The disc opens with the composer’s latest cycle, Madrigaly, for soprano solo and mixed choir, of which the most remarkable is certainly the third, the lamenting ‘Na tom svete nic stálého’ (‘Nothing lasts in this world’), but the cycle Petrklíc (‘Primroses’), from five years earlier, is consistently ear-catching in the interplay between female voices, violin and piano. No mere salon music, this is a colourful and absorbing distillation of Moravian folk song.

The Czech Madrigals date from 1939 and are thus contemporary with the Field Mass. The composer was not entirely satisfied with them but they were nonetheless given a first performance by the extraordinary Prague Madrigalists under the indefatigable conductor Miroslav Venhoda in 1965; the chamber approach of Martinu Voices is certainly more congenial to them than the vast resources of the Madrigalists but Venhoda’s spirit hovers beneficently over them nonetheless. It must be said that they are somewhat uneven in quality, but there are several that are truly memorable, perhaps especially the third, the moving Daj mi, Boze (‘Let me know, Lord’).

From 1951 come the lovely Three Sacred Songs for female chorus and violin. There are many observations to be made about Moravian tradition here, the composer making himself a link in a chain including Janácek and Iva Bittová, but even if you know nothing of that you will still be astonished by their rapt beauty. The unaccompanied Four Songs about the Virgin Mary date from 16 years earlier and are more conventional in many ways, but are nonetheless powerfully affecting expressions of folk devotion (perhaps ‘The Virgin Mary’s Breakfast’ is the most touching).

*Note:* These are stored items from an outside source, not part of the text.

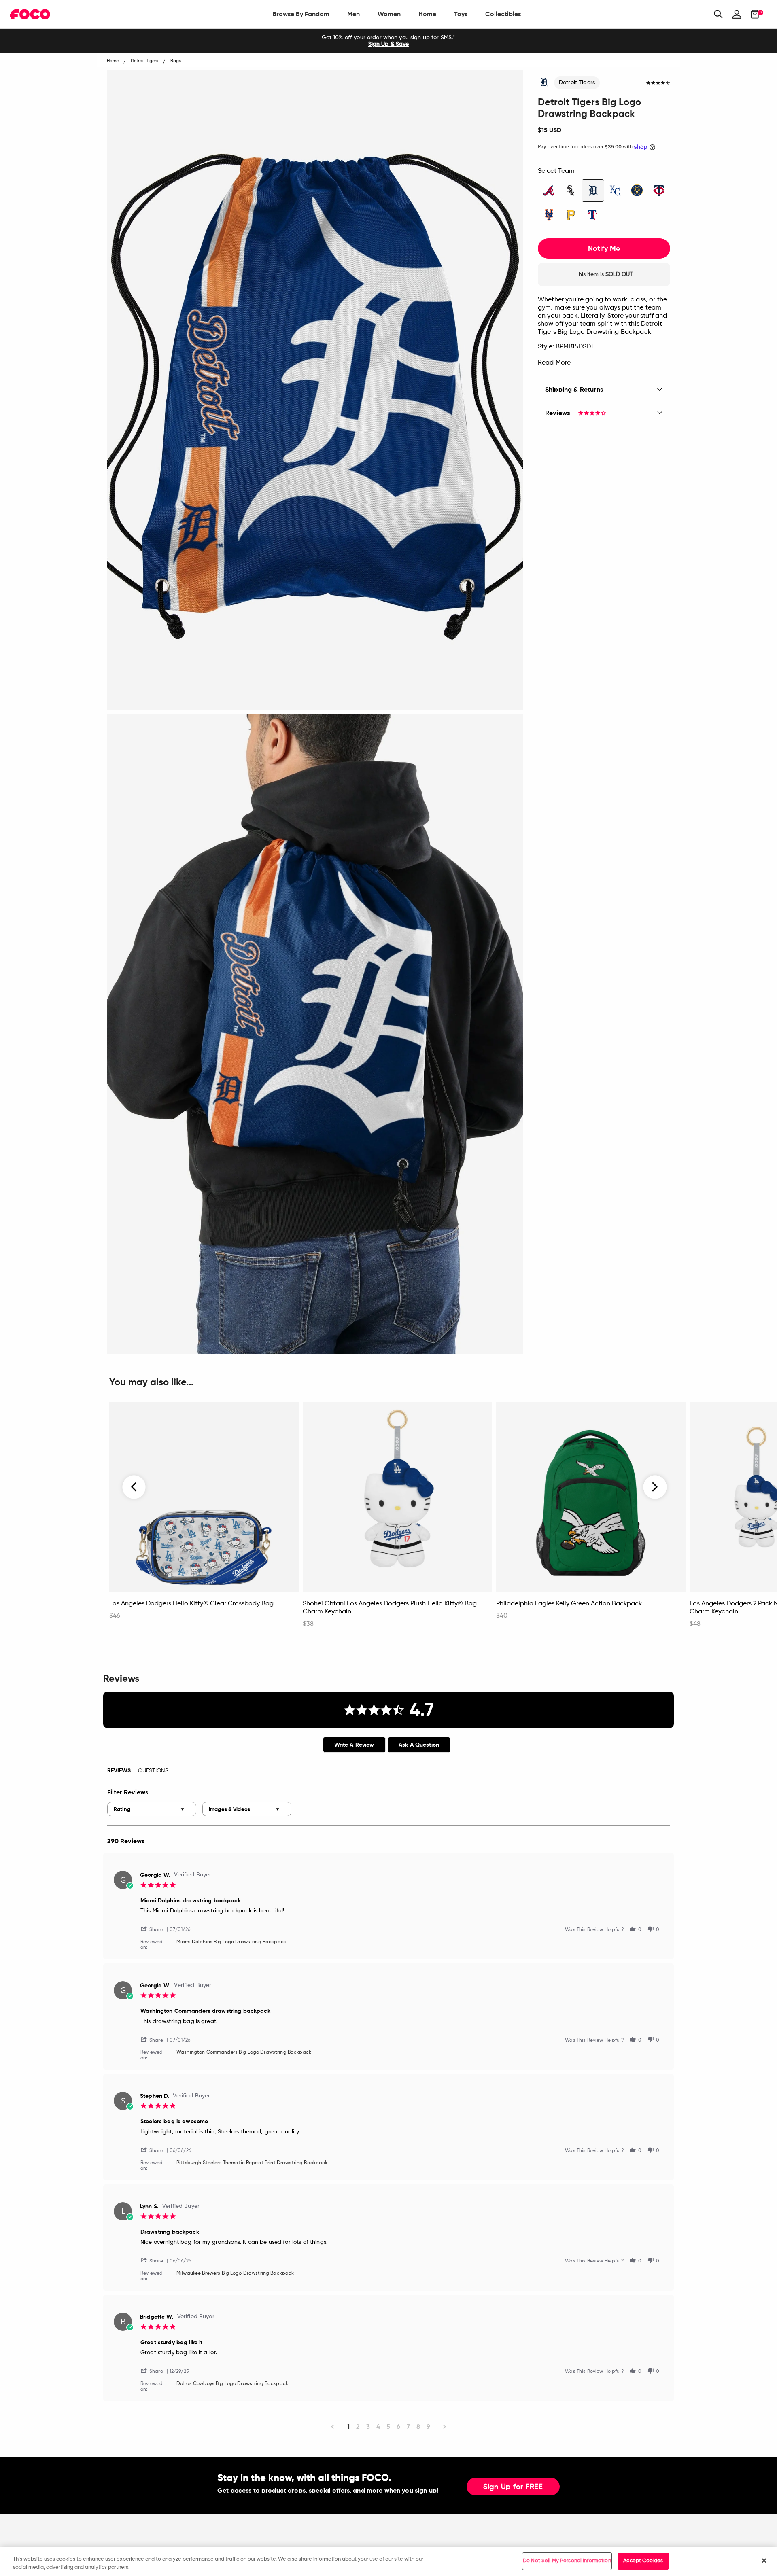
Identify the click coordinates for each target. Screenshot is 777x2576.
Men (353, 14)
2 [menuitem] (358, 2426)
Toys (460, 14)
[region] (388, 2561)
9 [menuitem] (428, 2426)
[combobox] (151, 1809)
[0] (752, 14)
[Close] (764, 2561)
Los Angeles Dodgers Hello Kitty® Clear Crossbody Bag (191, 1604)
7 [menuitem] (408, 2426)
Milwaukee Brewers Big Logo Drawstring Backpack (235, 2273)
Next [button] (655, 1487)
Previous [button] (134, 1487)
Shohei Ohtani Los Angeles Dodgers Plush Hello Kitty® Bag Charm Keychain (390, 1608)
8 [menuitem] (418, 2426)
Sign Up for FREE (513, 2487)
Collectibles (503, 14)
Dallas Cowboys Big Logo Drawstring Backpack (232, 2383)
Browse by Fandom (300, 14)
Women (389, 14)
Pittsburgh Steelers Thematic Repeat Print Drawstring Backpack (252, 2162)
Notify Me (604, 248)
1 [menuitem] (348, 2426)
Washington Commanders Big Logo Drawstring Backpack (243, 2052)
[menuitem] (300, 14)
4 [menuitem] (378, 2426)
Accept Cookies (643, 2560)
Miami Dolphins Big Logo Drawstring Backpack (231, 1942)
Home (427, 14)
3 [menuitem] (368, 2426)
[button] (155, 1929)
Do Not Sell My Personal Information (567, 2560)
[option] (388, 41)
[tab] (354, 1745)
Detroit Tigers (577, 82)
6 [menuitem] (398, 2426)
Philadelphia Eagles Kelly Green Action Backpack (569, 1604)
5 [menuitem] (388, 2426)
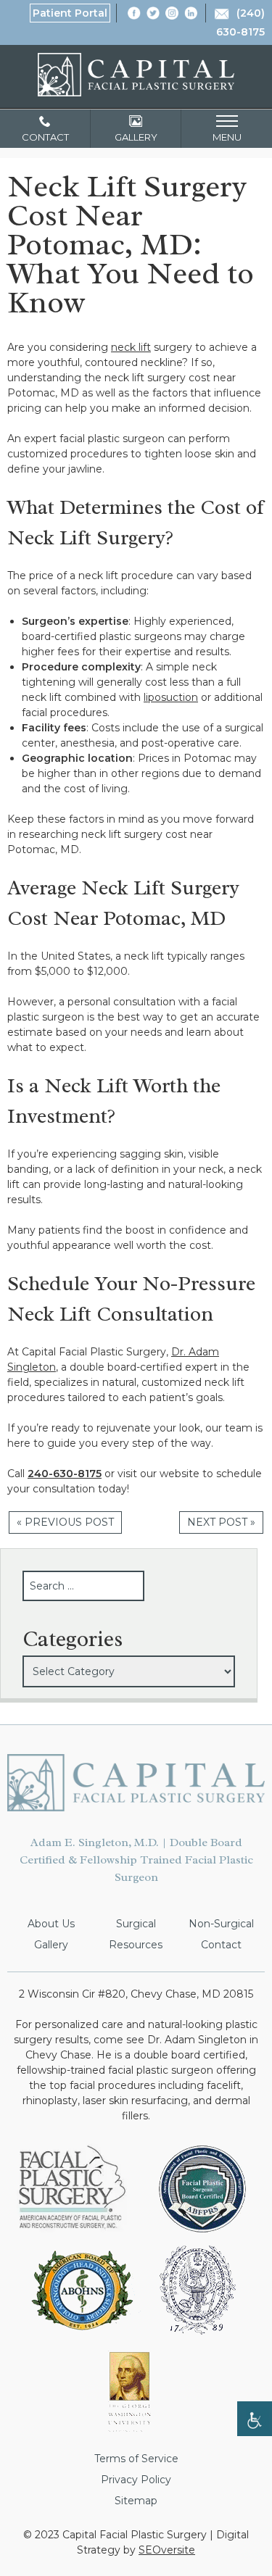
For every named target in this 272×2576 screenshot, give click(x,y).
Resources (135, 1945)
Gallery (51, 1945)
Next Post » (221, 1522)
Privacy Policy (136, 2480)
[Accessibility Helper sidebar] (254, 2418)
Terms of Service (136, 2459)
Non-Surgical (221, 1924)
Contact (221, 1945)
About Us (51, 1924)
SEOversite (167, 2549)
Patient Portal (70, 13)
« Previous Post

Finally, the Five Czech Madrigals, from 1948, give us the madrigalian Martinu at the height of his powers, alert to every nuance of the text and producing short settings of tremendous, concentrated power and great beauty – I defy any listener not to be astounded by the brilliant universe contained in a grain of sand that is the first of them, ‘The message delivered by the dove’.

Performances are outstanding throughout. The voices are fresh and responsive, and Lukás Vasilek once again proves that he is a true master of choral conducting. There is also an excellent, detailed booklet note by Vít Zouhar.